• [What you have to do] Repeat exactly the lines of the entries below from the one with "You are a computer-use" through the one with "Task: Select the radio button for MacNick", both ends included, and nothing else.

• [Provided data]
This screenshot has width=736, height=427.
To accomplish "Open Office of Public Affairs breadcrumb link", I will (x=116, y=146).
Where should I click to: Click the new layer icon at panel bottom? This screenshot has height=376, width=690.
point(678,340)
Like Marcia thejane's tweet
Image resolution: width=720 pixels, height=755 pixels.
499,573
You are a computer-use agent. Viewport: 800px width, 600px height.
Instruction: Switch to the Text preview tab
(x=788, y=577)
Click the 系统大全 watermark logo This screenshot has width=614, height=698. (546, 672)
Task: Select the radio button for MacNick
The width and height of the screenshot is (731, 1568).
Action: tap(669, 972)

...

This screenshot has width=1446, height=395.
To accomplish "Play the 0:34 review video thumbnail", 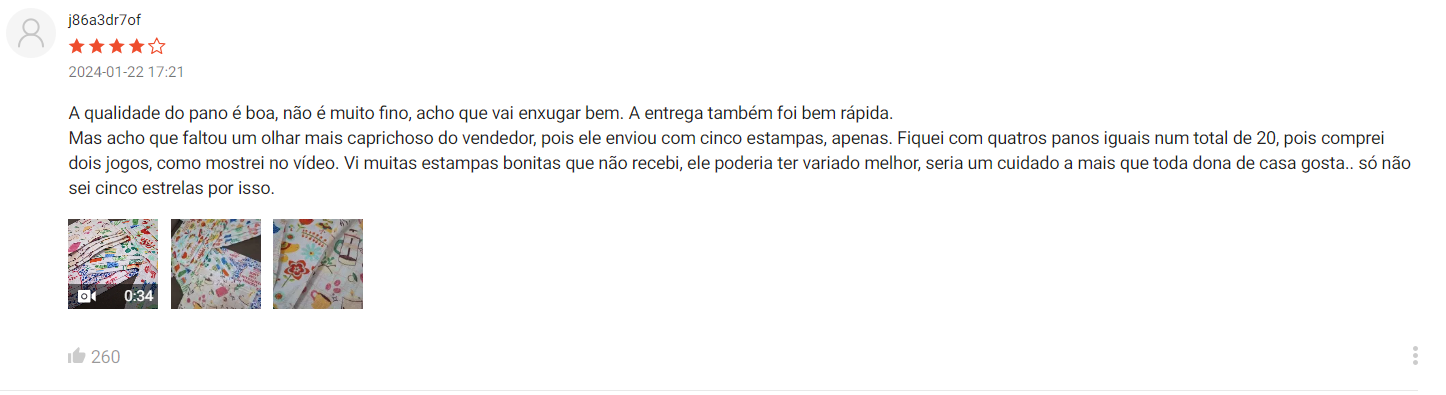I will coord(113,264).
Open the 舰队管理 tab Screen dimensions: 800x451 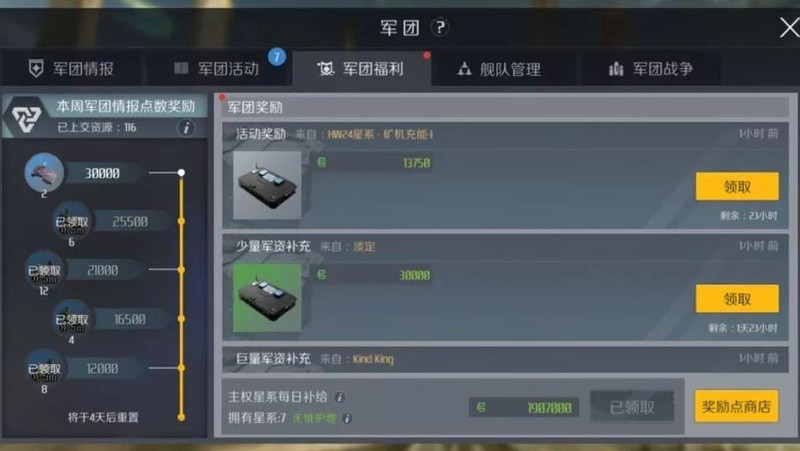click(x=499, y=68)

• [Solution for this problem]
You are a computer-use agent. Viewport: 800px width, 600px height.
Instruction: Switch to the Text preview tab
(x=788, y=577)
Click the 系统大全 watermark logo This screenshot has width=614, height=698. (546, 672)
Task: Select the radio button for MacNick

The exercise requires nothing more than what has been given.